The men found their way together when all the members of the collective were living together, Psy p. and Melo already rapping together this way in 2011. MaSiWei joined them in 2013 and finally DZ joined them last. As they were on each others lip in the dorms the rap collective rented MaSi Wei, Psy p. and DZ started making songs together and Melo finally joined the group since he’d already worked with Psy p. After releasing their first mixtape and having it played by a famous DJ, the owner of 88rising quickly contacted them through email, demanding they needed to join his label due to their work ethic and charismatic appearance. Being different from most Chinese hiphop artists, they really loved and respected the sound but gave it their own spin.
Many hiphop artists have spoken about how it’s very hard for caucasian and asian artists to break through in the hiphop scene because usually it’s felt as appropriation and there’s a fine line between mocking it and actual appreciation of the art form.
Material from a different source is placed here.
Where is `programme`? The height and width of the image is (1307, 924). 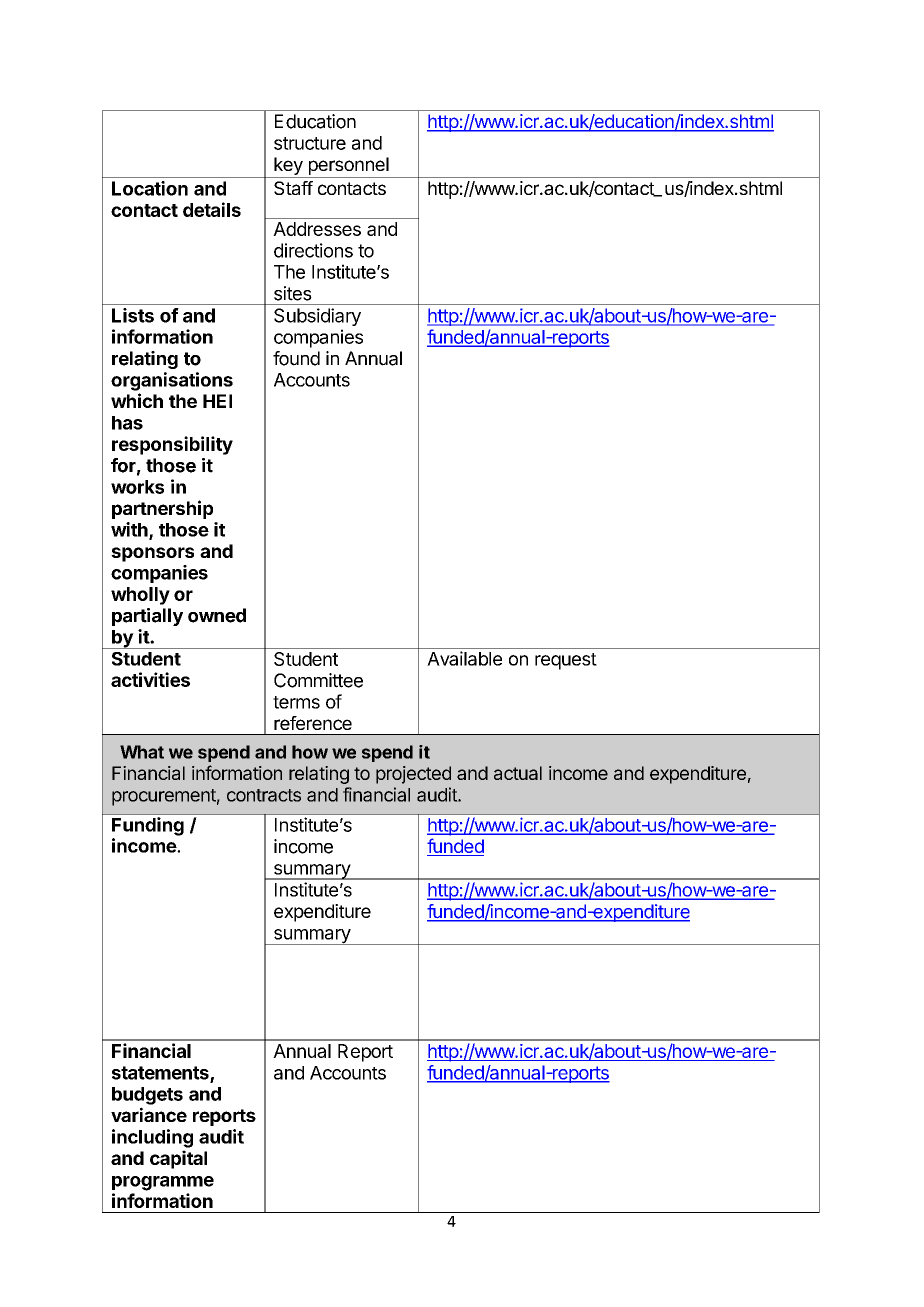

According to many of these artists Higher Brothers is one of the few that truly display the art. This and the internet created a big platform for Higher brothers to break through and set out on multiple American tours, most of them sold out by Asian crowds.
I told the other writers that I was going to step out of my own music scene and browse to find a good group to write about, accidentally stumbling onto Higher Brothers and ending up surprised with how much I enjoyed their music. They’ve been playing on my spotify almost nonstop since I found them. If you need a new artist and want to be surprised check out these fella’s and their awesome songs.